2.4 Gradient boosted decision tree structure and training

All gradient boosted classification models were implemented using the Scikit-learn package (v0.22.1) (Pedregosa et al., 2011) for Python version 3.7. The aggregated positive and negative cleavage examples were randomly split to retain 80% of the examples for training and the remaining 20% for model testing. For each model, inversely balanced class weights were used, and the ‘RandomizedSearchCV’ class was used to determine the best option for the ‘max_features’ parameter (chosen from ‘auto’, ‘sqrt’ or ‘log2’) and the ‘n_estimators’ parameter (chosen from values of 100–1000, by 100) of the ‘GradientBoostingClassifier’ class. Randomized 10-fold cross validation was run for all combinations of parameters, and the best model (as determined by the ‘best_estimator_’ attribute) was retained. Model performance was evaluated based on Area under the curve (AUC), using the pROC library (v1.16.2) (Robin et al., 2011) in R version 4.0.2.

Two distinct classification models were trained. One was based on the one hot encoded amino acid sequence identities, and another on the physical/chemical property encodings as previously described, normalized using the ‘fit_transform’ method of Scikit-learn’s ‘MinMaxScaler’ class. For epitope data, models were trained on amino acid window sizes 7 through 21 in length and compared to each other to identify the model with optimal performance. For in vitro data, only the minimum (7) and maximum (21) length window libraries were assessed, also accounting for constitutive versus immunoproteasomal context.

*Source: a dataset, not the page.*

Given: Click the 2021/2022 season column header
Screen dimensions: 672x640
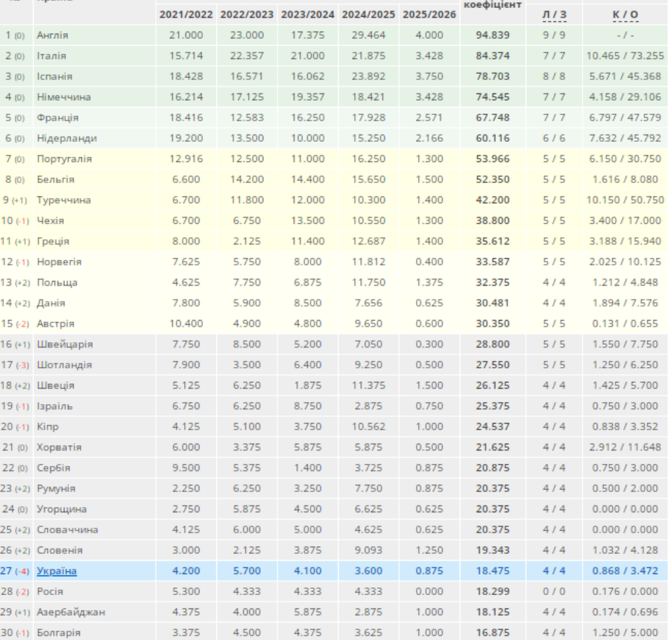Looking at the screenshot, I should (x=186, y=15).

2.5 Neural network structure and training

All neural network models were implemented using the PyTorch package (version 1.3.1) (Paszke et al., 2019) for Python version 3.7. The aggregated positive and negative cleavage examples were randomly split to retain 80% of the examples for training and the remaining 20% for model testing. We next trained two distinct cleavage classification models based on the proteasome type and either (i) amino acid identity encodings, or (ii) amino acid physical property encodings as described previously. Each model consisted of an input layer, two hidden layers and an output layer (Supplementary Fig. S1). For all non-output layers, we applied batch normalization and a 20% dropout layer during each successive forward pass to improve model training and reduce overfitting (for layer sizes, see Supplementary Tables S2 and S3, respectively). ReLU activation functions were employed at each step except for the output layer, where a softmax function was applied prior to final output. For the physical property-based model an additional convolutional layer (1D convolution with a three amino acid window and one amino acid step size) was applied to each physical property independently prior to passing values to the rest of the model. Cross entropy loss was used for backpropagation during training, with inverse class weights to account for class imbalance in the training set. Both models were trained for 36 epochs before training was halted. AUC assessed on a new subset of the test data after each epoch and compared to the performance at the previous epoch, with the best performing model saved for downstream analysis.

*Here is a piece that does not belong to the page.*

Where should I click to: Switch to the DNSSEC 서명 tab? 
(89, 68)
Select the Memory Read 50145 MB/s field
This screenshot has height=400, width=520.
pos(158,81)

For the two best-performing models (one identity-based and one based on physical properties), final testing performance was then assessed using a consensus approach, where the predicted probability of a test window representing a cleavage site was taken as the average probability across both models. For epitope data, models were trained on window sizes of 7 through 21 amino acids and subsequently compared to identify the window size with optimal performance. Due to the relatively small size of the in vitro dataset, only the minimum (7) and maximum (21) length window libraries were assessed, with additional information on constitutive versus immunoproteasomal context included as in the same manner used for the gradient boosted approach.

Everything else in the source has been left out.